A few months ago—I guess it has been almost a year ago—I wrote a blog about us going to Summerfield Cavite to potentially start a sustainable living project there.

This community is about an hour outside of Metro Manila. The families that now live there were relocated there when their homes were destroyed from a river relocation in the Metro Manila area. Many of the women there struggle to support themselves and their families. Some of them have been rescued from the sex slavery industry and were placed here with little or no skills to provide a living. The houses were given to them by the government because they were displaced, at that time they had no water or electricity in them.
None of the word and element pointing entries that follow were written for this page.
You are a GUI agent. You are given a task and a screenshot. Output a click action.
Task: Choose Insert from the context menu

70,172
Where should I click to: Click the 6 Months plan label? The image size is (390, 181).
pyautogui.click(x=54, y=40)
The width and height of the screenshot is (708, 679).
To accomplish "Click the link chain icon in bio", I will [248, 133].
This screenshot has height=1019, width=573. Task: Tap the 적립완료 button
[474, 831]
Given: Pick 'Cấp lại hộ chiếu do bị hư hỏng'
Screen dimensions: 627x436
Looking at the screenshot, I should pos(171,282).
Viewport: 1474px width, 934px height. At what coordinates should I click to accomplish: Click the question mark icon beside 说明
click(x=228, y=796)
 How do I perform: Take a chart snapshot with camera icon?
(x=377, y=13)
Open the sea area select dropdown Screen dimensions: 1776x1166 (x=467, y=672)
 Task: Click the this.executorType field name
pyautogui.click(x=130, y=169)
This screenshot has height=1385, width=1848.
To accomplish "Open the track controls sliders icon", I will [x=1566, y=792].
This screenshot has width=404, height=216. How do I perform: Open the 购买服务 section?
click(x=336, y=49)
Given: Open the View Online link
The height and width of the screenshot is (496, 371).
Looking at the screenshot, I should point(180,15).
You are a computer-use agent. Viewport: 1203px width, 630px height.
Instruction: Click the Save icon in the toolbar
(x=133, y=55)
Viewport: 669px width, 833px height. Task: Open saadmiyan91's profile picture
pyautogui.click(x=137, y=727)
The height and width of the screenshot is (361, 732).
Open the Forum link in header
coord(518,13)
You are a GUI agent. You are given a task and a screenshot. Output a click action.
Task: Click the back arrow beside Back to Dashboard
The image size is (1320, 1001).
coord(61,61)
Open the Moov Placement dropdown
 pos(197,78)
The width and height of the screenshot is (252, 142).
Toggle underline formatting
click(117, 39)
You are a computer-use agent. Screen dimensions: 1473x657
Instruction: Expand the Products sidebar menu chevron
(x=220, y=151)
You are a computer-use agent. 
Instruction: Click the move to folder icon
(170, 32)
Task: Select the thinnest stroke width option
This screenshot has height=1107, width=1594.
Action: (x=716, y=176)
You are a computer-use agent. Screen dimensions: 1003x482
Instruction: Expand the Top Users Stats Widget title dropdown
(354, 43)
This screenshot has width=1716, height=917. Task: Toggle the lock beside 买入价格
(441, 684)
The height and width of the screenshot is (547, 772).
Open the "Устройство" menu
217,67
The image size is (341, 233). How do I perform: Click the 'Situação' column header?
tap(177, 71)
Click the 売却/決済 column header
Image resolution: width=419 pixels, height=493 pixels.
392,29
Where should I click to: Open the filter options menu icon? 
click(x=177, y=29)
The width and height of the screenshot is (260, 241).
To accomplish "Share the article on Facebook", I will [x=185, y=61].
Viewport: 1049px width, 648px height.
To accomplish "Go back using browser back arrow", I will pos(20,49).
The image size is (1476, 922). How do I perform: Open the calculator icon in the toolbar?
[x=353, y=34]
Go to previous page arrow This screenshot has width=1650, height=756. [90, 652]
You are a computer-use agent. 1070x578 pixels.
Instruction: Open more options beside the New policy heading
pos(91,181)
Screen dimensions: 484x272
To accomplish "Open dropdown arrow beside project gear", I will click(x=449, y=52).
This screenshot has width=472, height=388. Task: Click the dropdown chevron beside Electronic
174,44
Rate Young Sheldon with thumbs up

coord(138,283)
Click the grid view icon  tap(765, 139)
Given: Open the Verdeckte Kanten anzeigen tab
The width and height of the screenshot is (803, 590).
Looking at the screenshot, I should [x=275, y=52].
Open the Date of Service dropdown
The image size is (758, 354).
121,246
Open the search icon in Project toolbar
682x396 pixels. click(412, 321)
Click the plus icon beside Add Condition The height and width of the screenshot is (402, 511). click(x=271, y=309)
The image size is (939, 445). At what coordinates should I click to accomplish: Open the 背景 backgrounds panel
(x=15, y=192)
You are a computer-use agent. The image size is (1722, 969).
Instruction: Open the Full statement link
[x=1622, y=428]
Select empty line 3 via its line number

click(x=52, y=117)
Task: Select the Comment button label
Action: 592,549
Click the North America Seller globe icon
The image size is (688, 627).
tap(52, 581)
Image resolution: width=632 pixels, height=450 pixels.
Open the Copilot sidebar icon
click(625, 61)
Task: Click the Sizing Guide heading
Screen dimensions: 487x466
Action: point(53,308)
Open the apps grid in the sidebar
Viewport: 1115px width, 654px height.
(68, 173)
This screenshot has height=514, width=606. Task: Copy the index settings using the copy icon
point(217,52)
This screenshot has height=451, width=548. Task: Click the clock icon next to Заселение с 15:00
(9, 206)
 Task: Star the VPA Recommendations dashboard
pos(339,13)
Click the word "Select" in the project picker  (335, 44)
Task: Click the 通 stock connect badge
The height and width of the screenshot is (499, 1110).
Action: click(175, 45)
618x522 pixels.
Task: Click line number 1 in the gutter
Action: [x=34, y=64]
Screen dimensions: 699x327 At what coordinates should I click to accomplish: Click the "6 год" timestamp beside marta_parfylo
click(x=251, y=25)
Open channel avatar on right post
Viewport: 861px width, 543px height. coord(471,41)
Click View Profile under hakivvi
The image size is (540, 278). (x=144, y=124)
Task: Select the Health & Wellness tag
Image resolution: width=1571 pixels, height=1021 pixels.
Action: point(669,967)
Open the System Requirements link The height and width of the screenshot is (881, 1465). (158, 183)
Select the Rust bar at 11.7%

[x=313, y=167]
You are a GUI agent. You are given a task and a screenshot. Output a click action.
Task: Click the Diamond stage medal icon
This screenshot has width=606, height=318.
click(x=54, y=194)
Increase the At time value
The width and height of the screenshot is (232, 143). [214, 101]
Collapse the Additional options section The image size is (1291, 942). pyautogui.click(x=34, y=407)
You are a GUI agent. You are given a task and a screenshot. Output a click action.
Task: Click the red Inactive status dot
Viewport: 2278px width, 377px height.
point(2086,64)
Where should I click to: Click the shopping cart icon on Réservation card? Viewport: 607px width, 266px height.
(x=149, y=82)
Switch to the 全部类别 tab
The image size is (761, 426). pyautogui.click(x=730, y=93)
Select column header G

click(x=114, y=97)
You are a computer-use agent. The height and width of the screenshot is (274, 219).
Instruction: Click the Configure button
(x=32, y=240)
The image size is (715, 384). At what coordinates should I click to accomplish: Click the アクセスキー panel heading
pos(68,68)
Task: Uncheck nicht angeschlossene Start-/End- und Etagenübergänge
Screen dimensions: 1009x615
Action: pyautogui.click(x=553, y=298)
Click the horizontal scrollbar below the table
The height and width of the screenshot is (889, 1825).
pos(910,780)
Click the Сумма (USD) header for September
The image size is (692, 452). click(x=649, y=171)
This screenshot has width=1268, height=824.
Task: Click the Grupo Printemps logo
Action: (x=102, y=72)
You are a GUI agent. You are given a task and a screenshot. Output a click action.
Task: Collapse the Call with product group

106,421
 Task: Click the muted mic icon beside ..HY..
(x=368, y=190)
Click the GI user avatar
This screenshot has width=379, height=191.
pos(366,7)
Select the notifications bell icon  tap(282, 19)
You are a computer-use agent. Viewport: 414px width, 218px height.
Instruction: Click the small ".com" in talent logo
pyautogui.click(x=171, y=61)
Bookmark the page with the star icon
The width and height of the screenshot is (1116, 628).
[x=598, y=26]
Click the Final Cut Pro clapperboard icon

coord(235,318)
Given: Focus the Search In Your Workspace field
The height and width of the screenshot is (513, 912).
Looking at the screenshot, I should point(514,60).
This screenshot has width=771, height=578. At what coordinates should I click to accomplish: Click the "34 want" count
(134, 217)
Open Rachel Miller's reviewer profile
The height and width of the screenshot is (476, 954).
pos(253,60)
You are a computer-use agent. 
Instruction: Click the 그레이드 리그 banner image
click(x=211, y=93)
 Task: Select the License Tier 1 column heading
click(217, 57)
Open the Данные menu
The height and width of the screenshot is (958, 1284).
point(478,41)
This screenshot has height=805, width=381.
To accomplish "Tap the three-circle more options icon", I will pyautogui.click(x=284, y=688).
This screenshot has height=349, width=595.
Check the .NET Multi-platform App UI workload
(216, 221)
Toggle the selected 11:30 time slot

Now they have electricity and water two times a day, 30 minutes in the morning and 30 minutes in the evening. As we have found typical of Filipinos, when we went to meet them they were full of life and hope. We decided to submit our grant proposal to the Kirby Simon Foundation to do a sustainable living project in conjunction with DAMPA, an NGO in the Philippines who focus their efforts on helping battered and abused women make their lives better.

Kirby Simon was a Foreign Service Officer that died while serving the United States in that capacity. His family set up a trust fund as a legacy to him so Foreign Service Officers around the world can perform community service in his name. We were excited to hear that we were one of the groups approved for a project.

The check came and we spent the next few months working closely with DAMPA officials, the community of Summerfield and Mayor De Sagun to prepare. Our plan was to purchase sewing machines so the women, who already sew, can produce in mass and create an industry for themselves. Before we purchased the machines we required them to come up with a business plan and we needed to insure there would be a place to place the machines.

Mayor De Sagun ensured that the Livelihood center was renovated and had electricity installed. It was truly a team effort on all sides.
The Livelihood Center before the renovation

The day for turning over the machines finally came. We woke up early to pick up the bouquets that we had ordered (which were MUCH larger than we expected…it filled Boeing to capacity) and we headed down to Summerfield. It was touch and go there for a few minutes because people participating did not show up at the designated hour…but with a few extra calls and one person doing an impromptu speech it all worked out. THANK GOODNESS.

It was a wonderful day. There were children doing a marching band number to welcome all the guests. Several of the women whom will benefit from the project were in the audience and more that anything it was gratifying to see they were so thankful for this opportunity.

Lady Hiva and I, along with our colleagues that submitted the grant with us, are so thankful for DAMPA and people like the Mayor who use their means and influence to better the lives of others who may not be as fortunate. It was a stressful day, but one that when we returned home we all felt full of gratitude and satisfaction.